À travers les dimensions
Ces confrontations et indécisions d’interprétations créent des failles dans les certitudes, et dans ces failles le cinéma crée la fascination, un transport du regard jusqu’aux frontières du fantastique, que parfois il franchit. Il y a d’ailleurs un chapitre, « L’Ombre du surnaturel », où Anna Marmiesse aborde à son tour une rencontre a priori inattendue mais fréquente chez Oliveira, celle de la matière la plus terrestre avec des apparitions ou des présences invisibles échappant à notre matérialisme. Cette dimension est aussi effleurée par le chapitre « Le Visiteur » déjà mentionné, et un peu plus encore dans « Le Cinéaste et la jeune fille », où Frédéric Majour analyse la figure récurrente de la demoiselle, de Benilde ou la Vierge mère à L’Étrange Affaire Angélica, invariablement vectrice d’une étrangeté émanant essentiellement de l’inquiétude de la perte qu’elle renvoie au regard : la perte de la beauté (et par extension la mort, comme celle qui frappe Angélica dans la fleur de l’âge), et aussi la perte de la virginité/l’innocence — soit une inquiétude qui fait du personnage une ouverture à une dimension fascinante autant que sulfureuse..
L’essai ne manque pas de rappeler, en particulier dans son premier chapitre « 85 ans de cinéma » (Mickaël Robert-Gonçalves et Nicolas Truffinet) et son dernier « L’Invention de Manoel » (Sandrine Rinaldi), à quel point le parcours personnel d’Oliveira a marqué son cinéma, lui qui livra son premier film en 1931 mais prit son rythme de croisière dans les années 1970 après plus de deux décennies de quasi-silence imposé par la dictature politique.
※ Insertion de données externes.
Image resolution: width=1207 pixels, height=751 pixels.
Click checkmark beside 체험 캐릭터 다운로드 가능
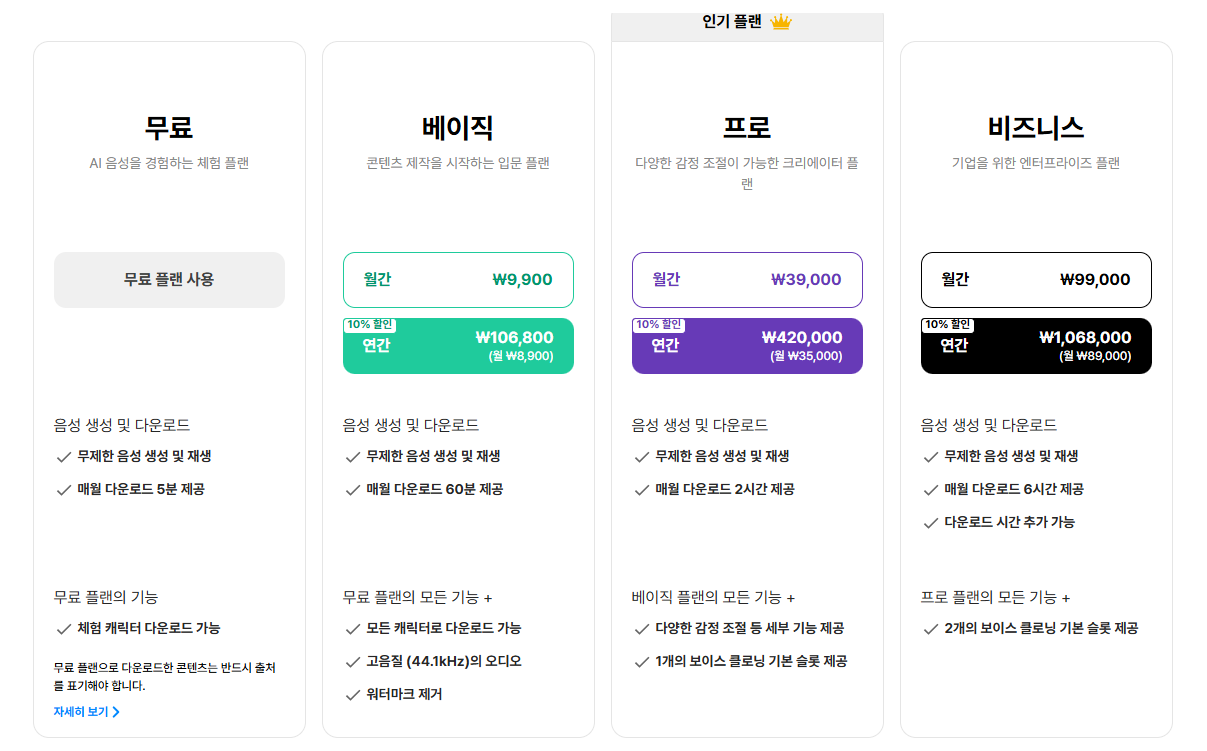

D’où une situation reconduisant une nouvelle fois le paradoxe, celle d’un « jeune » cinéaste de plus de 60 ans abordant désormais chaque film tel un expérimentateur mais aussi comme si cette œuvre pouvait être la dernière, ignorant à chaque fois que sa longévité lui permettrait de poursuivre ses expériences. De fait, il apparaît que les aspects abordés dans l’ensemble de l’ouvrage sont tous plus ou moins fortement liés à ce parcours personnel singulier, à cette oscillation entre vie de cinéaste et vie hors des films, à ce décalage temporel qui le marqua jusqu’à la fin comme un artiste à la fois familier et hors normes, maître vite établi et cependant éternel étudiant chercheur de son art.
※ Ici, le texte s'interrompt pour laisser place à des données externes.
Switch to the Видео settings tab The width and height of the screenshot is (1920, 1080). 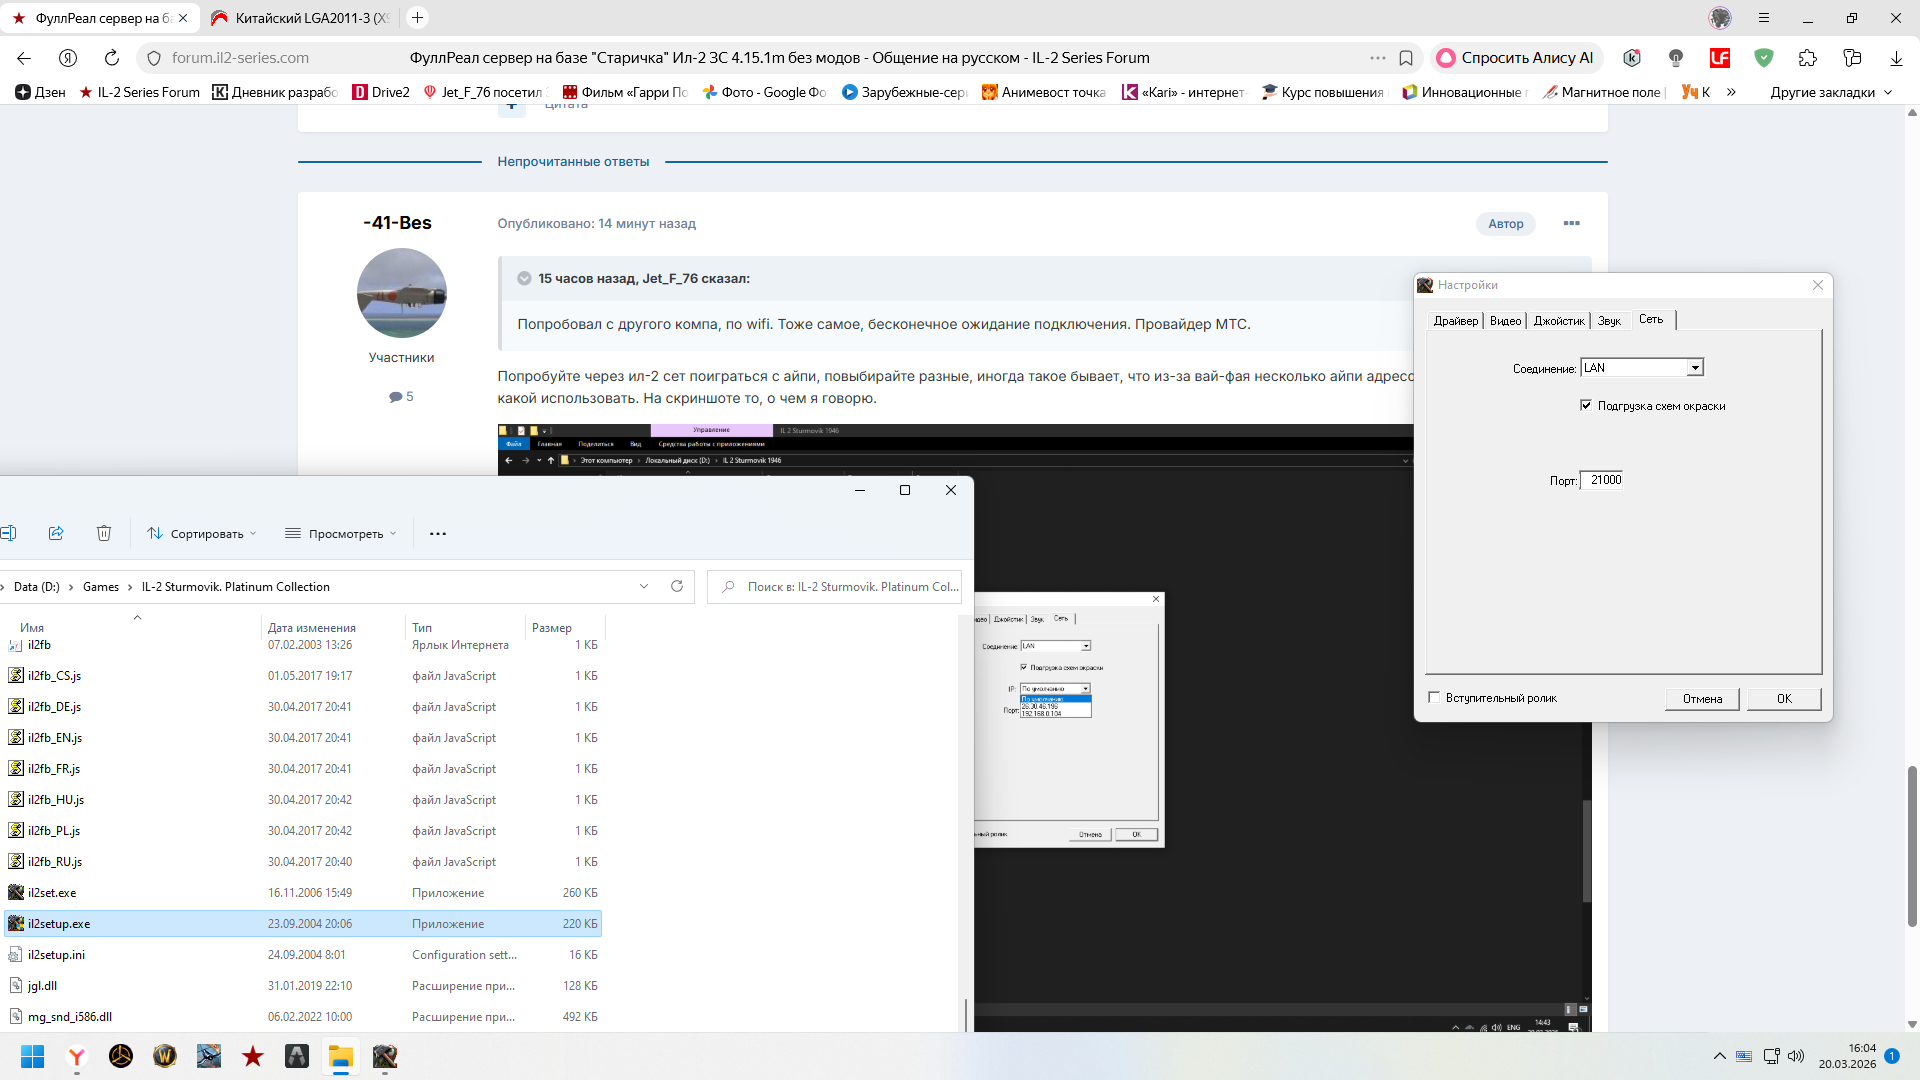pos(1505,321)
Un guide sur des chemins non tracés
Transversaux, les chapitres le sont par ailleurs tous à des degrés très divers, repassant les mêmes sillons sous différentes perspectives, quitte à renoncer à élaborer une écriture unie face à l’étrange cas d’Oliveira. Les appréciations sur tel ou tel point communément traité peuvent diverger (ainsi un film peut-il ne pas séduire pareillement tout le monde), les profondeurs d’analyse varier — des indécisions qui rappellent le malentendu qui a toujours entouré Oliveira, célébré autant que marginalisé, provoquant autant de fascination que d’incompréhension (parfois du même côté). Mais loin de s’aligner sur la perplexité générale, les bifurcations du livre font honneur à l’esprit complexe de son sujet, à sa recherche permanente, qui n’a jamais encouragé ni le spectateur ni lui-même aux certitudes définitives, dont les films trouvent nombre de portes ouvertes comme autant d’invitations au regard à les franchir en se résolvant à ne pas les refermer. Il s’agit pour les auteurs de répertorier du mieux qu’ils peuvent ces entrées, tout en laissant non établi le tracé des pistes à suivre — tout comme la recension que vous venez de lire n’aura fait qu’un écho des indications de ce livre-guide au furetage bienvenu. Nous voilà bien avancés. Une seule certitude : les portes, c’est dans les films qu’on les trouvera.